Custom Models: A Guide to Stable Diffusion Textual Inversions

Billy @ Generative Labs
Apr 6, 2023
3 min read

Updated: Jul 10, 2023

Creating Personalized Generative Models with Stable Diffusion Textual Inversions

TLDR: 🎨 Textual inversion is a method to customize a stable diffusion models with new images. 🤗 Hugging Face's Google Colab notebooks makes it easy to do this.

In the ever-evolving world of digital art and machine learning, artists and creators are constantly seeking innovative ways to enhance their creative processes.

One such method that has gained traction is stable diffusion textual inversions. But what exactly is it, how is it used, and why does it matter? In this blog post, we'll explore the key concepts of stable diffusion textual inversion and how it can transform generative AI process.

What are textual inversions?

Textual inversions allow users to personalize a stable diffusion model with their own images.

By training the model with just three to five samples, stable diffusion can understand the concept of the images and generate new images based on the object or style.

This powerful method enables artists to create unique and personalized content while maintaining the stability and consistency of the generated images.

By using just 3-5 images you can teach new concepts to a model such as Stable Diffusion for personalized image generation (image source).

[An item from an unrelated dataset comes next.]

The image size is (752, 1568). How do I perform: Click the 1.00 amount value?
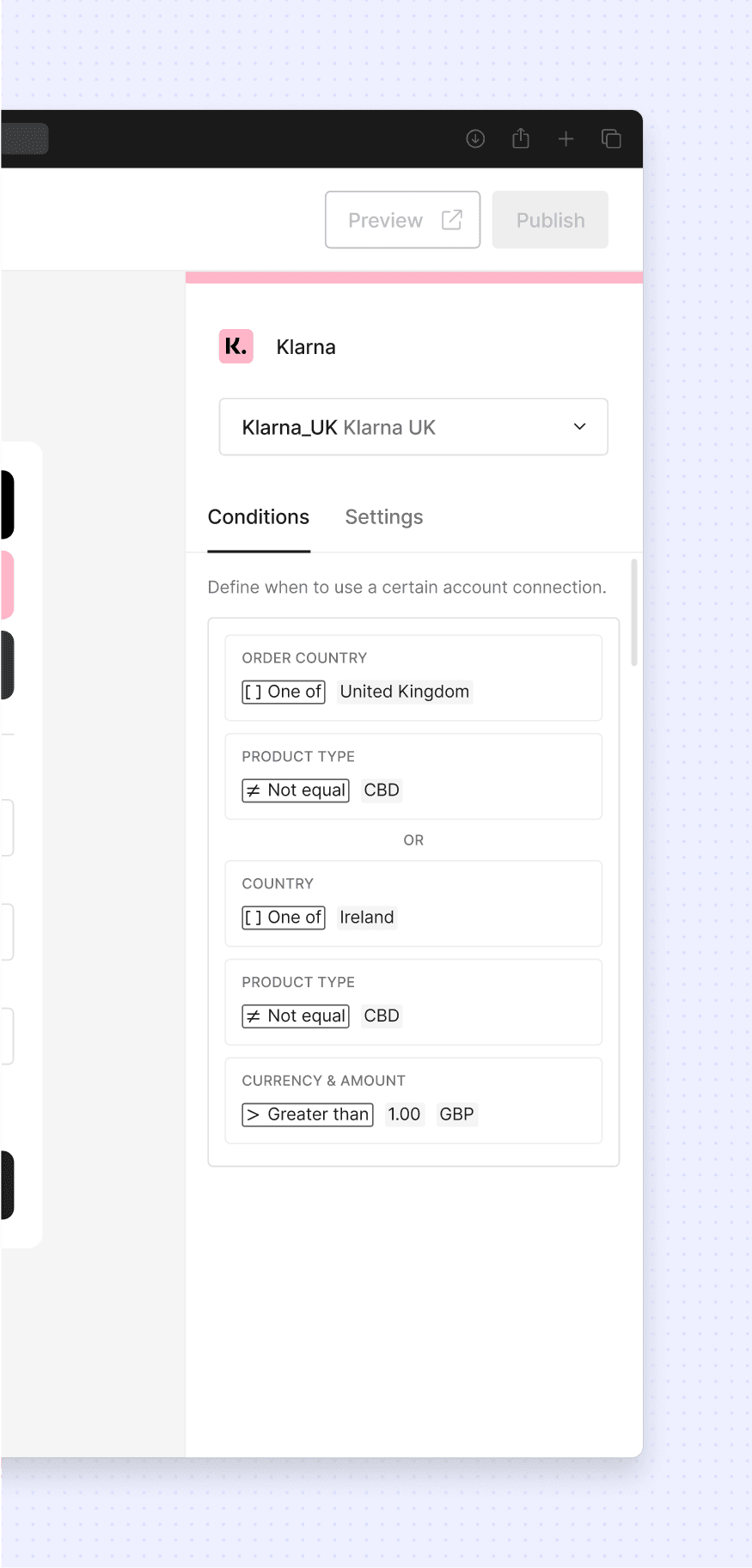click(404, 1114)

How to create textual inversions?

To make the process of training stable diffusion models accessible, Hugging Face has created two Google Colab documents that users can utilize. By using these Colab documents, artists can train stable diffusion models with their own images and apply the same image to a brand new image using stable diffusion. This streamlined process empowers creators to experiment with their art and generate novel and visually striking content.

The Training Process

To get started with training a stable diffusion model, users need:

A free Google Colab account
A free Hugging Face 🤗 account
An access token generated from Hugging Face
A few images for training data

Google Colab is a free cloud-based platform that allows users to write, run, and share Python code in interactive Jupyter notebooks.

Hugging Face 🤗 is platform that provides tools and resources for natural language processing and machine learning.

The training images can either be of an object or a particular style.

👉 For an object, photos of the object from different angles are needed so that the stable diffusion model can understand how the object looks.

👉 For a style, images that clearly showcase the style need to be included. By providing the model with these samples, artists can train the textual inversion model to generate new images that align with their creative vision.

Steps to Train a Textual Inversion

Assuming you have the accounts for Google Collab, Hugging Face, and have generated the Hugging Face access token, here's what you need to do:

Gather your training images.
Decide whether you want to train stable diffusion to recognize an object or a particular style.
Gather three to five images of the subject (object or style) for training.
1. For an object, take photos of the object from different angles.
2. For a style, include images that clearly showcase the style.
Access the Google Colab document provided by Hugging Face [link]
Input the links to your images in the Colab document.
Choose whether you want to train the model for an "object" or a "style" and provide a placeholder token (name) for the concept.
Run the training process and wait for it to complete (may take one to four hours).
Choose whether to save the concept to the public library on Hugging Face or keep it private.
If keeping it private, download the learned embeds.bin file.
Use the second Google Colab document to generate new images based on the trained concept.
Input the name of the concept or upload the learned embeds.bin file in the second Colab document.
Provide a prompt for generating new images and run the process.

Tada 🎉 View and enjoy the generated images based on your trained concept 👏

🤔 Hungry for more technical details? If it's theory you're looking for, here's the original paper. If you'd like something more accessible and practical, here's a deep dive.

Why Stable Diffusion Textual Inversion Matters

Stable diffusion textual inversion is more than just a technical concept—it's a tool that unlocks creative possibilities.

By allowing artists to personalize stable diffusion models with their own images, this method enables the creation of unique and customized content. Whether it's experimenting with different styles, exploring new artistic directions, or generating visually compelling images, stable diffusion textual inversion is a valuable addition to any artist's toolkit.

It's a powerful and versatile method that can enhance and transform your creative process. So go ahead, experiment with stable diffusion textual inversion, and have fun!